La señora Lettelier, abogada de profesión, había conducido el proceso judicial contra Manuel Contreras ex director de la siniestra DINA y, finalmente, sentenciado a prisión por asesinato de Orlando Lettelier. En ella fluía una pasión por la justicia y la defensa de los derechos humanos, y a pesar de que los años habían dejado en ella su reconocible efecto, era tal su espíritu que parecía menguar los efectos del tiempo. Preocupada por algunos compatriotas suyos encarcelados en otra latitud del continente, tuve ocasión de facilitarle un contacto para ayudar en su proceso judicial.

El surgimiento de un decidido grupo de militantes a favor de los derechos humanos, muchos de ellos, víctimas de la dictadura chilena y de sus familiares, fue un efecto no deseado de los años de represión. Es, por así decirlo, el saldo indeseable del terrorismo de estado que durante 16 años y medio asoló a Chile.


Pero no todos los efectos de las dictaduras sudamericanas fueron de tal naturaleza. Algunos fueron devastadores y cambiaron definitivamente la vida de quienes los padecieron. Las secuelas aún permanecen.

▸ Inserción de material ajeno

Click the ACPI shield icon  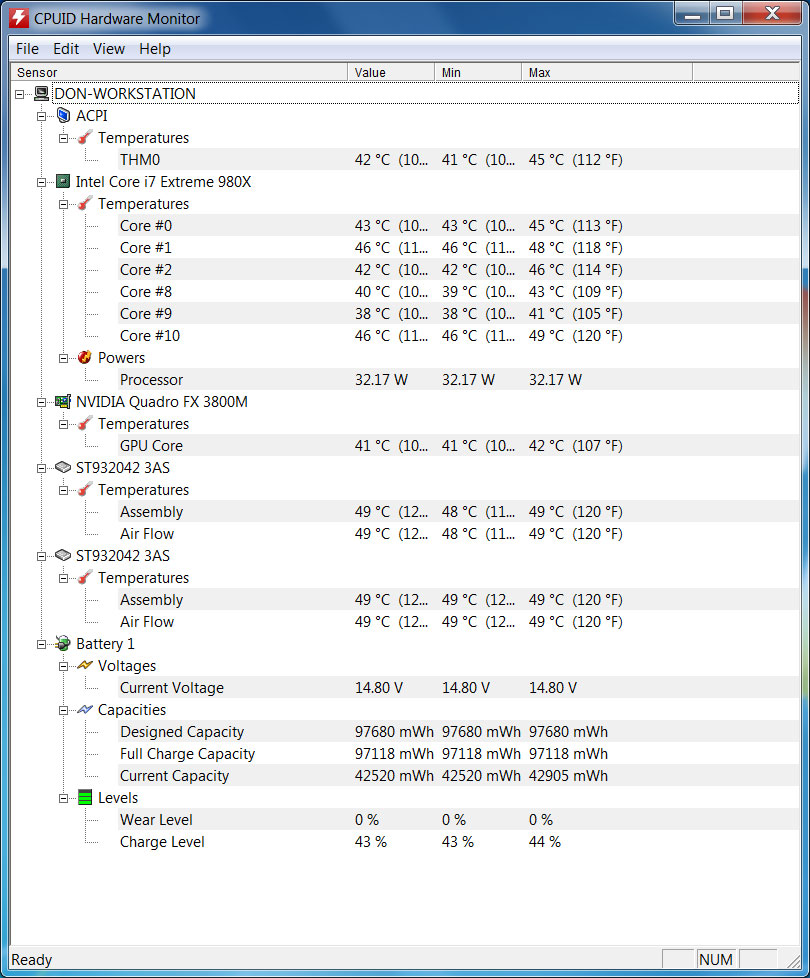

Tuve ocasión de convivir un poco con la comunidad chilena en el exilio de un país europeo.Tenían incluso un centro de reunión llamado “la casa de Chile”, y muy interesados escucharon sobre la problemática del conflicto chiapaneco. Ya estaba instaurada la “democracia” en Chile, pero no querían volver. Sus vidas habían sido, de cierto modo, truncadas. Algunas basta desechas. No había a que volver. No estaban ya los camaradas, e1 amigó, 1a pareja, 1os padres ... alguien faltaba.

Volver significaba revivir la prisión clandestina, la tortura inferida, la degradación a la que fueron sometidos y sometidas. Y Pinochet, el hacedor del terror, el responsable de la crueldad ahí a seguía, su constitución le autonombraba senador vitalicio.


Este día también lo recordaré. Me viene a la mente ahora la canción de Juan Manuel Serrat: “de vez en cuando la vida nos regala un sueño tan escurridizo; que hay que andarlo de puntillas por no romper el hechizo”. La decisión de los lotes británicos bien puede ser detenida ahora por Jack Straw, funcionario británico de quien depende ahora la extradición del sanguinario dictador, pero hoy me congratulo y conmuevo tanto como aquel 6 de octubre de 1988 cuando leí el encabezado de La Jornada que daba a conocer el resultado del referéndum chileno sobre la continuidad del dictador en el poder: ¡NO!


Hoy también: ¡No! ¡No más impunidad al asesino!

La decisión de los lores británicos, lo realizado hasta ahora por el juez Baltazar Garzón, y la decisión de la Audiencia Nacional de España, al considerar que sus tribunales tienen competencia para juzgar los crímenes contra la humanidad, son una esperanza en este mundo de impunidad, y llegan oportunamente para celebrar los cincuenta años de la Declaración Universal de los Derechos Humanos.